PHOENIX — As cameras and smartphones become more advanced, posting a photo online could be revealing much more than you might expect.
"Hidden" metadata in photos can reveal the type of camera that was used, the direction the lens was pointing and the exact GPS coordinates where a photo was taken. iPhone and Android phones can save this data and, depending on the website or service, share it when uploading online for anyone to access.
"It's just important to be aware of what we're doing and go into it eyes wide open," said John Wittwer, an attorney with The Cavanagh Law Firm who deals with cases involving privacy and cybersecurity.
"If you're taking a picture in your house and it's got the geolocation of your house, and you're putting [up] a social media post that says, 'here I am at home just hanging out,' well, now somebody knows where you live."

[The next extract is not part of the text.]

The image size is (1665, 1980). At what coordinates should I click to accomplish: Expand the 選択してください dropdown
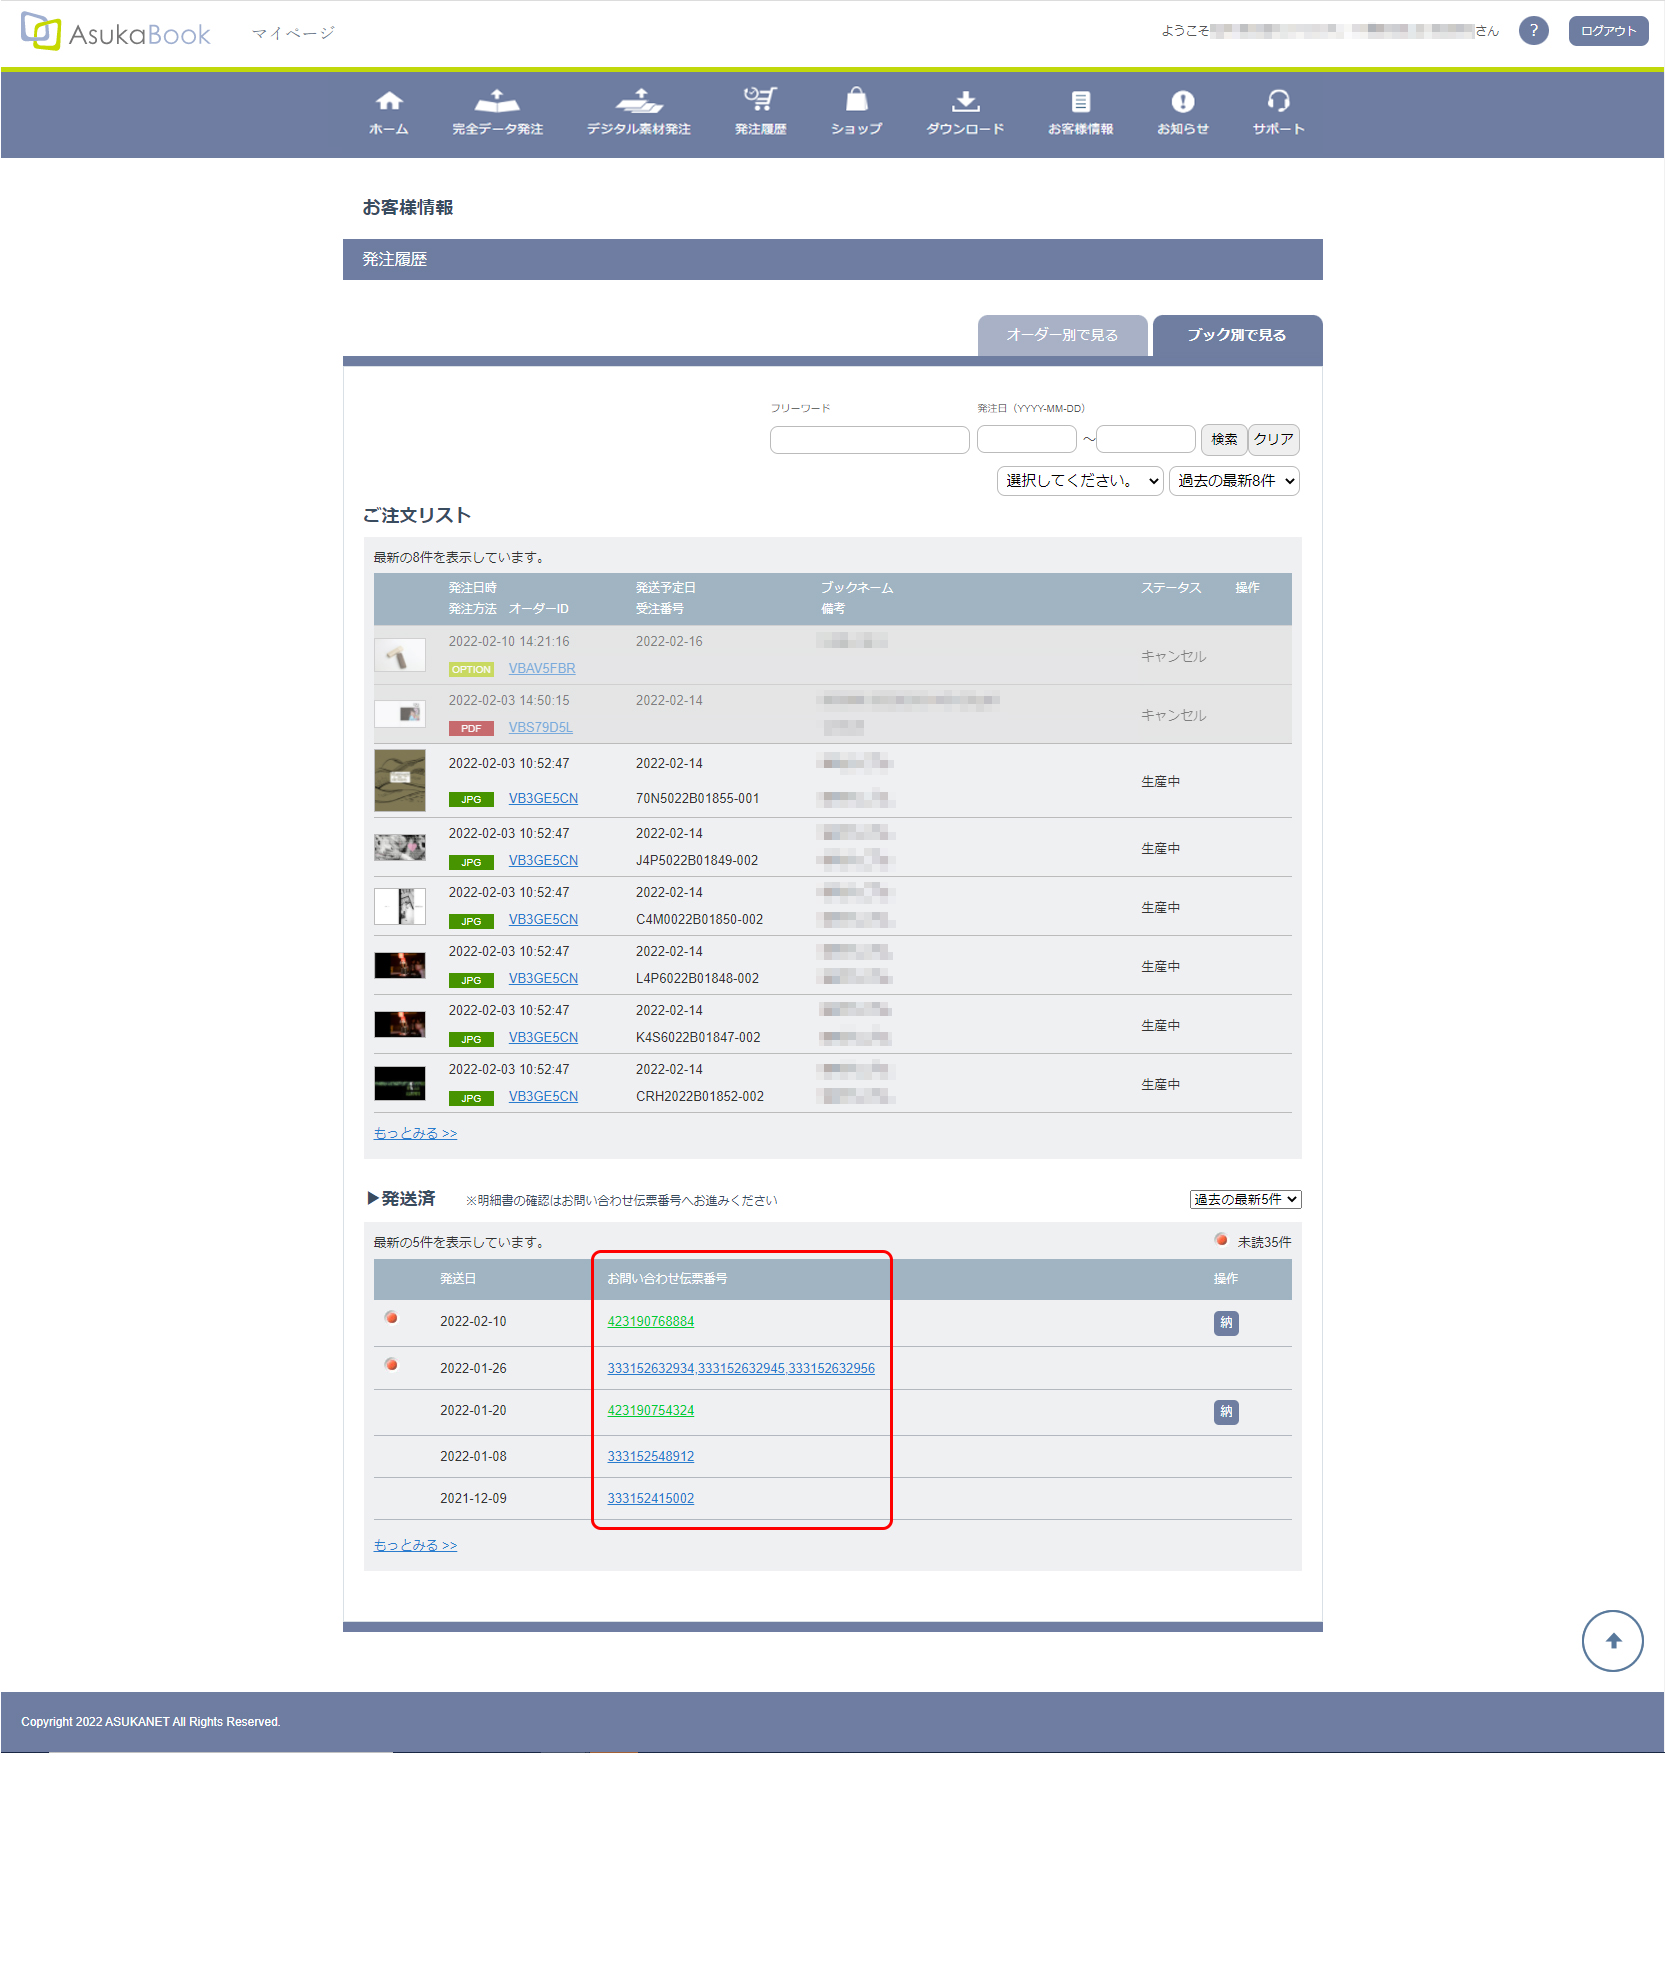click(1080, 481)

Popular social media services including Facebook, Twitter and Instagram strip out revealing metadata when a photo is uploaded. Other websites, including Flickr and 500px, preserve at least some of the data. Anyone can then download a photo and view the metadata using free software or websites, like this one.
Wittwer said users should know exactly what data they're posting on a website or service before uploading.
"When you share something online, it's potentially there forever," he said.
iPhones allow users to disable photo geotagging by disabling "location services" for the "camera" app. Depending on the phone, Android users can disable geotagging through privacy settings.
What about messaging?
ABC15 sent a photo through iMessage to another iPhone user and the metadata, including GPS coordinates, was preserved.
Sending the photo as a regular text/MMS message, however, removed the metadata.